Enhancing Motor Cortex Excitability in Mice Through Optogenetic Intermittent Theta Burst Stimulation

Abstract

The motor cortex (MCX) is integral to voluntary movement, sending signals from the brain to spinal motoneurons through the corticospinal tract. Enhancing MCX offers the potential for improving motor function in healthy individuals and aiding recovery post-stroke. Intermittent theta burst stimulation (iTBS) has shown promise in increasing MCX excitability in clinical settings, but its effects are often short-lived and lack spatiotemporal precision. Additionally, the use of invasive tools in animal models to study iTBS presents further challenges to its development. To overcome these limitations, this thesis will use a noninvasive approach that combines transcranial optogenetics with iTBS (opto-iTBS), offering high spatiotemporal precision and aiming to achieve more sustained enhancements in cortical excitability.

We hypothesized that opto-iTBS significantly increases cortical excitability and motor output in naïve mice. Specifically, we designed four noninvasive metrics, including tracking evoked forelimb movement, recording blood flow and epidural EEG signal, and using light-based motor mapping to track changes in the MCX pre- and post-opto-iTBS.

We established an iTBS protocol in mice using transcranial optogenetic stimulation. Using blue light stimulation in ketamine/xylazine anesthetized Thy1-ChR2 mice, we measured the time course of enhanced cortical excitability based on the amplitude of evoked forelimb movements and EEG recordings from the MCX. Stimulation was performed through a transcranial chronic window that provides optical access to the MCX in both hemispheres, thus allowing repeated assessments of iTBS effects. Laser Doppler imaging recorded blue light-evoked hemodynamic changes in the MCX during iTBS. Epidural EEG electrodes collected blue light evoked signals from around the stimulation region.

Our findings demonstrate that opto-iTBS significantly increases the optogenetically evoked contralateral forelimb movement amplitude for at least 85 minutes post-stimulation and expands the size and activation threshold of the motor map for a minimum of 10 minutes.

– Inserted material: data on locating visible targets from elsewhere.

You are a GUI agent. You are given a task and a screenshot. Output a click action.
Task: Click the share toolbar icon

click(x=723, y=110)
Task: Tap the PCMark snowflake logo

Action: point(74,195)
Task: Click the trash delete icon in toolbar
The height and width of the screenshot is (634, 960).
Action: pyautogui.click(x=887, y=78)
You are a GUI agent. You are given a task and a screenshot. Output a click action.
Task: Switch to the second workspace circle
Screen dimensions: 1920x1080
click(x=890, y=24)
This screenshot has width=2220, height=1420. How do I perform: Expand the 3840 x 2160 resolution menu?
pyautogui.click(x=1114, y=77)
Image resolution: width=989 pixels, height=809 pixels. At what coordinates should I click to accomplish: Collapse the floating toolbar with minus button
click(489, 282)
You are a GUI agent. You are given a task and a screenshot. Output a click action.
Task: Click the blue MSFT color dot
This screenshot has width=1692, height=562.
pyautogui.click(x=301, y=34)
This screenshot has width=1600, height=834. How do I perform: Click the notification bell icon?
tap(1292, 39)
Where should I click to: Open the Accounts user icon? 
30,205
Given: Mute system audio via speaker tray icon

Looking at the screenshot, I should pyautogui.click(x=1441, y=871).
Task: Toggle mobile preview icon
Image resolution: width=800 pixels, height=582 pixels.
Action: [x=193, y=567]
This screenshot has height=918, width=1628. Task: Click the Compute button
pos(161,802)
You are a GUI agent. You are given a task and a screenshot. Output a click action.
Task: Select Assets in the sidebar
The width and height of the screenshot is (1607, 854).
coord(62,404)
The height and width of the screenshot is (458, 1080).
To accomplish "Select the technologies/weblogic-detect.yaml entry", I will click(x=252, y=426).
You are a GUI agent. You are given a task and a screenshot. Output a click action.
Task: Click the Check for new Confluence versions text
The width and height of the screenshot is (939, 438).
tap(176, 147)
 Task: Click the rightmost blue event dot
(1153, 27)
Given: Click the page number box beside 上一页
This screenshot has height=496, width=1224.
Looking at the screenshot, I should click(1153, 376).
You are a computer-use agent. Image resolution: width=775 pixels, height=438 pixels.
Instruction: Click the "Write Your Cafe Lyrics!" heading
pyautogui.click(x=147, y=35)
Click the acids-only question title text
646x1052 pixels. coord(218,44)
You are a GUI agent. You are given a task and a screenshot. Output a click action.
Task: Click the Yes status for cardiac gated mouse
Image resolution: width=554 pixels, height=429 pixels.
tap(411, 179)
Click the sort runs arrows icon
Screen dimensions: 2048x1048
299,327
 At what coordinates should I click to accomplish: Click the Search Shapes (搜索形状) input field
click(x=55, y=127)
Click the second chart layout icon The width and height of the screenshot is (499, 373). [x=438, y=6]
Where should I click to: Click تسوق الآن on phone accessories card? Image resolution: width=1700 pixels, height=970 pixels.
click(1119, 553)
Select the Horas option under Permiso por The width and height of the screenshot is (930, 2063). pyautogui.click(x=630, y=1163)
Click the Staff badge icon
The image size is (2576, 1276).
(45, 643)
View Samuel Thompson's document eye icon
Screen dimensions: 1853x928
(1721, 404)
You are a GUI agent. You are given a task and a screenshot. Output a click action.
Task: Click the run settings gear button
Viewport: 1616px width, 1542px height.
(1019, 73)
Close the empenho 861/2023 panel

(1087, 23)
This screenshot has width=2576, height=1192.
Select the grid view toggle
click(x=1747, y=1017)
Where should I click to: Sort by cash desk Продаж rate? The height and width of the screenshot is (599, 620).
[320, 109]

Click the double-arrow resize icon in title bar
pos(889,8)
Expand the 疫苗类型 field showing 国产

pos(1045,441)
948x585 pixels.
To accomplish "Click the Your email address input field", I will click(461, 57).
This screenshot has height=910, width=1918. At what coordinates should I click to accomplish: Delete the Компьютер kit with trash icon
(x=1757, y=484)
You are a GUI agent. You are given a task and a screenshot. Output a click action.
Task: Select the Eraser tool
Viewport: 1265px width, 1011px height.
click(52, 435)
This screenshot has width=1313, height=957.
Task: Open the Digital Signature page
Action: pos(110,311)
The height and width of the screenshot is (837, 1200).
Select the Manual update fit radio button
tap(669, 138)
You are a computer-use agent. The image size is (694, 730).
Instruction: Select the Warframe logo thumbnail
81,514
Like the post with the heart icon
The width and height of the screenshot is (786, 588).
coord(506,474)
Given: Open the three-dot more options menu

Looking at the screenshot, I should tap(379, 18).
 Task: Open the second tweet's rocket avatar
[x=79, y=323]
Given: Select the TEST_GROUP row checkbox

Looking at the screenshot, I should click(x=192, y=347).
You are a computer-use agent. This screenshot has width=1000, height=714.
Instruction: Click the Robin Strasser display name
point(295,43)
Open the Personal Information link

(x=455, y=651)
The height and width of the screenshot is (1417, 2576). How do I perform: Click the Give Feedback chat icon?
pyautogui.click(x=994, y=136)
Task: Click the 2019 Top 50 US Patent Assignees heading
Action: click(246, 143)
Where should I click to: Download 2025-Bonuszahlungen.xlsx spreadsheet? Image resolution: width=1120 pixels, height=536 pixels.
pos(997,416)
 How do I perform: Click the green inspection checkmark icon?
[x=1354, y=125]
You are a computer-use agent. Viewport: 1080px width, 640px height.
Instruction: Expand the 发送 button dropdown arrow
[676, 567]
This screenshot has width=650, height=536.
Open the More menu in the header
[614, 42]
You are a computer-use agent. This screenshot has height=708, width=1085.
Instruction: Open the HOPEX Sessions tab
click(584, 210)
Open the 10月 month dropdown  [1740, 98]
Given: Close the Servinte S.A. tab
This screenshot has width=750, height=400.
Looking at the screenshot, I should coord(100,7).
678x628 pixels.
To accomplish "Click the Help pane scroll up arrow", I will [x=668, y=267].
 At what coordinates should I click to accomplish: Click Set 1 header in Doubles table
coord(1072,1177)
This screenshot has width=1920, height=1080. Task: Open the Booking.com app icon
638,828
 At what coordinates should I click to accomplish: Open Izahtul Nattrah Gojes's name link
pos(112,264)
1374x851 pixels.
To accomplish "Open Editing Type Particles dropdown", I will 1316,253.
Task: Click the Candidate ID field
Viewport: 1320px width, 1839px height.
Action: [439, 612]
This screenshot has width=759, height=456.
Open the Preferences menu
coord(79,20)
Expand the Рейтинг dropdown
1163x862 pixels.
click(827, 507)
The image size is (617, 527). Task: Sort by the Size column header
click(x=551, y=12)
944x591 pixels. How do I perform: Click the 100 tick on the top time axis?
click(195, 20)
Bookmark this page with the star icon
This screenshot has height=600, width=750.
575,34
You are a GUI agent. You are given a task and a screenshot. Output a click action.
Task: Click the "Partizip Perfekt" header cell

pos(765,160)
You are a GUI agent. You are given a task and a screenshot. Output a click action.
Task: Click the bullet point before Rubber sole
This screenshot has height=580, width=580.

Additionally, a significant increase in blood flow at the stimulation site in the MCX was observed during opto-iTBS induction.

Our noninvasive optogenetic stimulation approach enables longitudinal experiments that allow multi-target assessment, control of stimulation parameters, and within-subject measures of treatment effects. By elucidating optimal parameters and targets for iTBS, this research may identify therapeutic interventions to improve function following MCX stroke.